◆ **DATASET RECORDS**:
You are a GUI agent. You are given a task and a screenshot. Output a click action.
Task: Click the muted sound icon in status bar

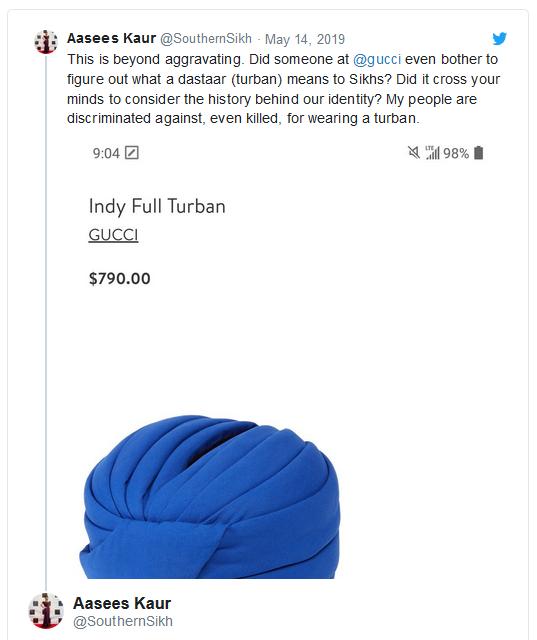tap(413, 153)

--

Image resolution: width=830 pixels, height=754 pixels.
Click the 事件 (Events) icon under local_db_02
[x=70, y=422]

◆ **TASK TO COMPLETE**: Count the lines of the data above that contain the string "icon", treating uppercase and lowercase as different. Reply with the number alone.

◆ **SOLUTION TO THIS TASK**: 2